**WHAT YOU WILL DO:**
Wherever the string "search" appears in the records, return the line that holds it.

*-*-*

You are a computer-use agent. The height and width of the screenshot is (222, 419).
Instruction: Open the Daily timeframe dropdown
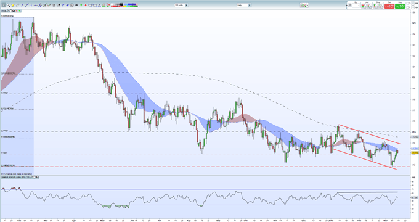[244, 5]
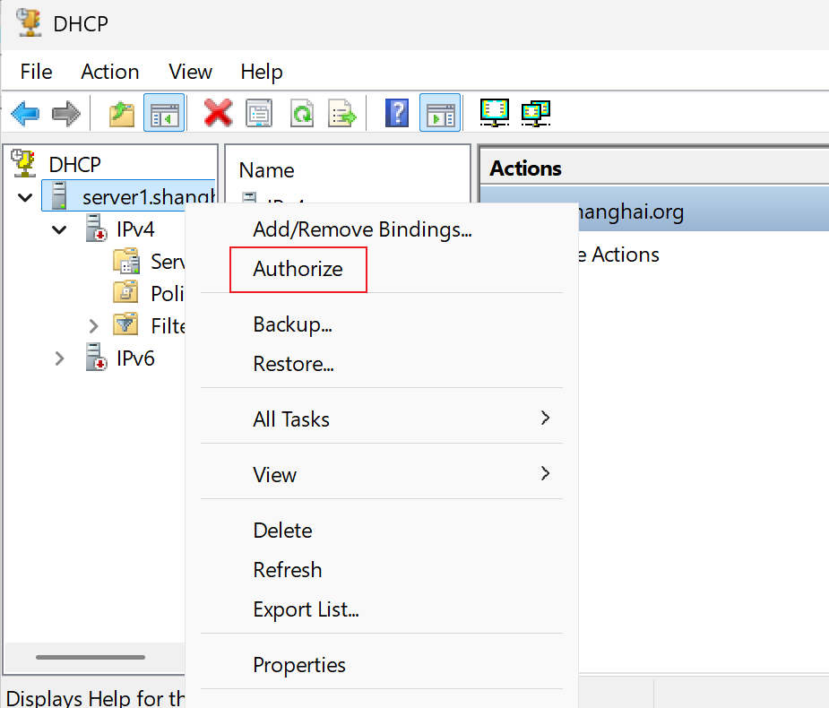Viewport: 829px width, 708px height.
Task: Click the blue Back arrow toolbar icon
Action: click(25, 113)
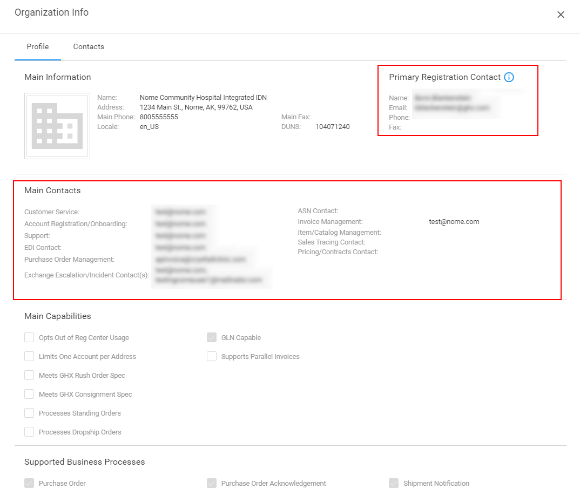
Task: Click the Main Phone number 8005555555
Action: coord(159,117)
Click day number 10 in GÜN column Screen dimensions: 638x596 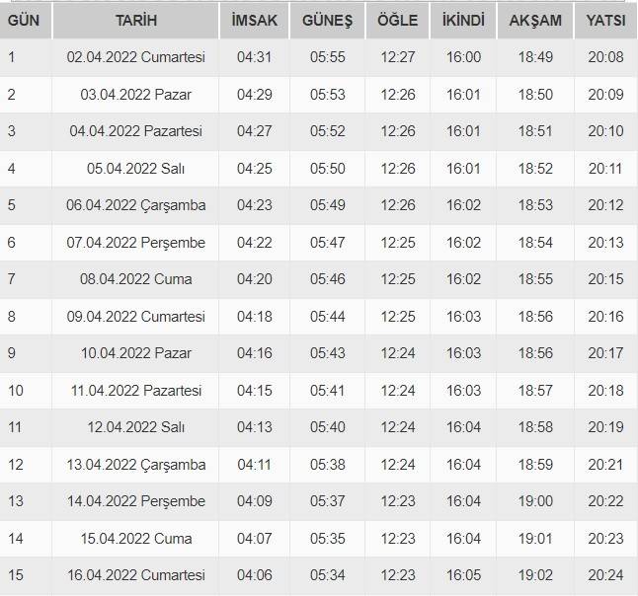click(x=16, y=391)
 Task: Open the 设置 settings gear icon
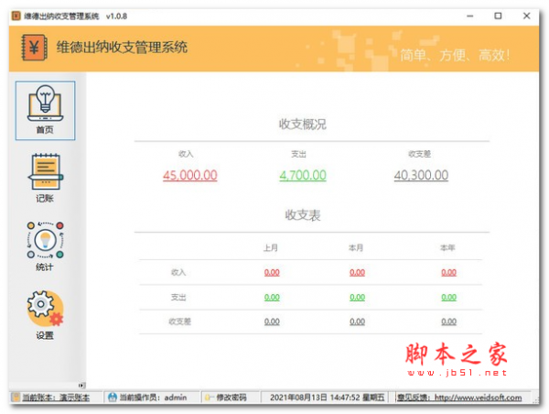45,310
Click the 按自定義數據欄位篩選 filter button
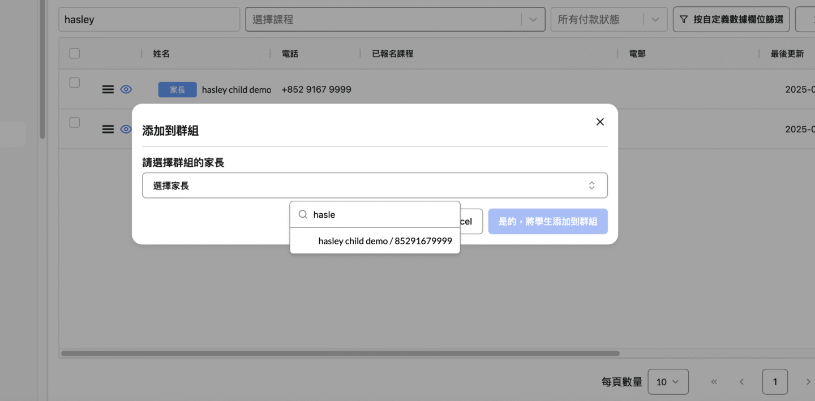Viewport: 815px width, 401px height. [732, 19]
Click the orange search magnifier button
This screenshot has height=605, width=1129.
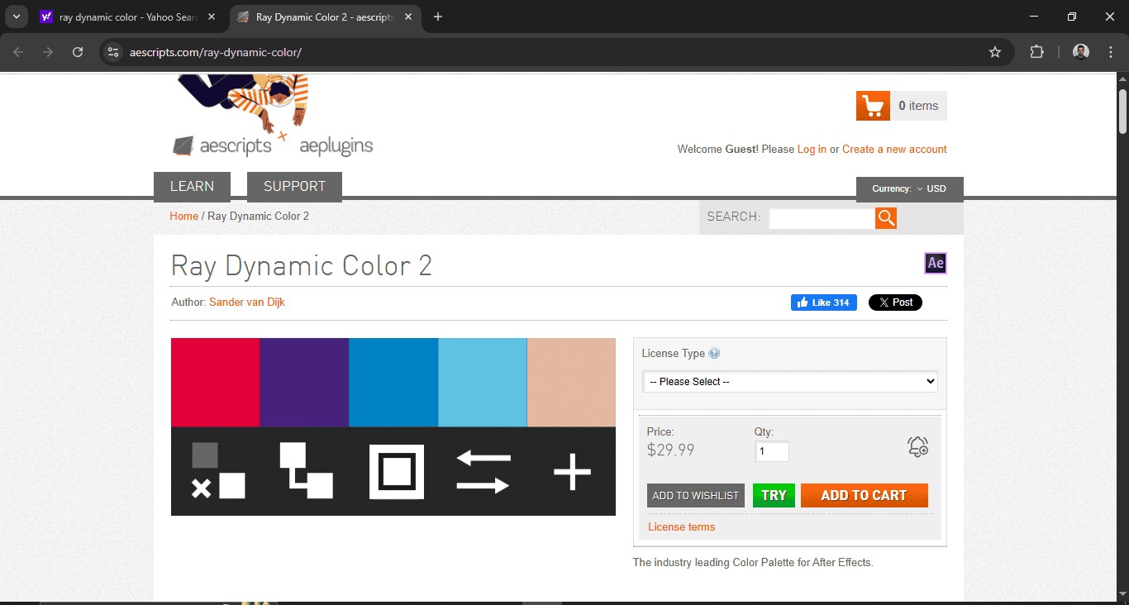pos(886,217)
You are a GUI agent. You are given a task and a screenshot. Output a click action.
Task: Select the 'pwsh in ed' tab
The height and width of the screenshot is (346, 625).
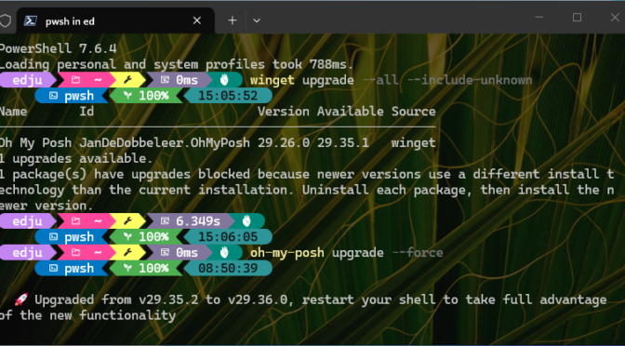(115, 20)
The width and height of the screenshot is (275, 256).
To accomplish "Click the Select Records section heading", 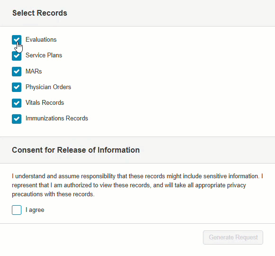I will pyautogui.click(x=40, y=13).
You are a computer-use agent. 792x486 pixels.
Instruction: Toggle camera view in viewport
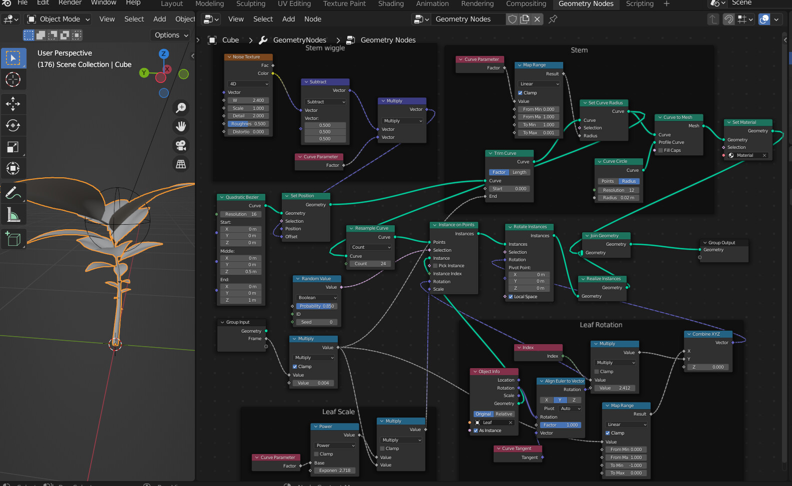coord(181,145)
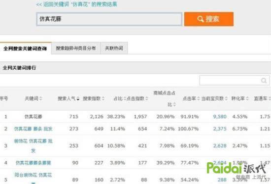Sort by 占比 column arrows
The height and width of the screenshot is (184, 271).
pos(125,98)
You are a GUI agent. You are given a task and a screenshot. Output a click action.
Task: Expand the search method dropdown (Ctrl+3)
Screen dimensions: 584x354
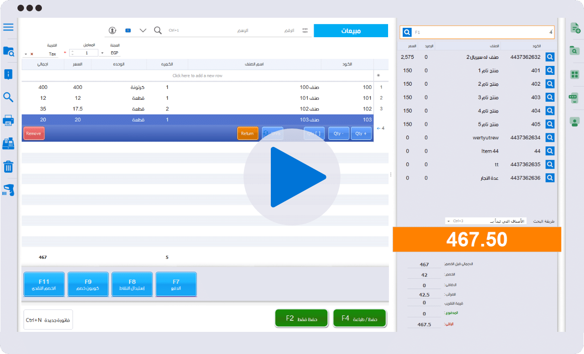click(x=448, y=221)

*-*-*

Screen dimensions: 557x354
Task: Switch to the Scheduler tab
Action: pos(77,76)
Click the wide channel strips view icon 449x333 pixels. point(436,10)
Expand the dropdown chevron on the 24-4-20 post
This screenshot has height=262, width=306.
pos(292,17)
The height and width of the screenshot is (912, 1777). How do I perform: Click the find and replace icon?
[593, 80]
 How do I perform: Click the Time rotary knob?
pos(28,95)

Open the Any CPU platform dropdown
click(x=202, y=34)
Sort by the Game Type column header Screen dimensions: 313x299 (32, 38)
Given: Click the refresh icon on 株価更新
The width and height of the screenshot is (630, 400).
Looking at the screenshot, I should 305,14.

*-*-*

**EXERCISE OUTPUT:**
Click the orange search magnifier button
Task: Expand the search method dropdown (Ctrl+3)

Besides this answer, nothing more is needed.